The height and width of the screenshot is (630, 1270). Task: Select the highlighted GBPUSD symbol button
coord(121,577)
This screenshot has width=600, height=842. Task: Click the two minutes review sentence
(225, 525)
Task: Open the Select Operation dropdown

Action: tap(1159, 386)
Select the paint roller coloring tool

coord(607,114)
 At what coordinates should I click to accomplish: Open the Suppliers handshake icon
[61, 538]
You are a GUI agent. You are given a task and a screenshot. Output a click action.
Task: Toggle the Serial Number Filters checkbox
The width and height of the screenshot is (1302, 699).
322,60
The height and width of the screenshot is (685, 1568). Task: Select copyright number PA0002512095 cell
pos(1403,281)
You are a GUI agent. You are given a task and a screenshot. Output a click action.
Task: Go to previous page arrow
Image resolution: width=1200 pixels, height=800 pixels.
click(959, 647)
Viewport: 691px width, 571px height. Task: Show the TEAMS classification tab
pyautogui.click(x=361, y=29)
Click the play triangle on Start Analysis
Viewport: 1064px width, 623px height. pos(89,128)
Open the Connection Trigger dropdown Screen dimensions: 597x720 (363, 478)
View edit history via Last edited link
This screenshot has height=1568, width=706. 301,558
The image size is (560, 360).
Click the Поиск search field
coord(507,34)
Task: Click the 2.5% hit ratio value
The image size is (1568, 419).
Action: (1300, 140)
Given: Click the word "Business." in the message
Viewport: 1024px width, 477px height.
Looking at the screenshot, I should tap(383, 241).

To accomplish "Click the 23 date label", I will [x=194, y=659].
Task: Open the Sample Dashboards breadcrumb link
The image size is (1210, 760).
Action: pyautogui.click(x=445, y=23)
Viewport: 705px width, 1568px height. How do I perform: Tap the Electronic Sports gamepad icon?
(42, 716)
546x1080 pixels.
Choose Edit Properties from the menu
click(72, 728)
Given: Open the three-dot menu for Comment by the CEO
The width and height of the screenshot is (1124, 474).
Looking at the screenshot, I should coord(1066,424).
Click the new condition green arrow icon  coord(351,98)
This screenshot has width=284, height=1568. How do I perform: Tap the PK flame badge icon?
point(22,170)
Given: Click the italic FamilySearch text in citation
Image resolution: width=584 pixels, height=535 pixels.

> **What to produce**:
Find every line of the data that includes the string "arrow". Copy each of those lines.

> **Output**:
Task: Go to previous page arrow
Click the new condition green arrow icon  coord(351,98)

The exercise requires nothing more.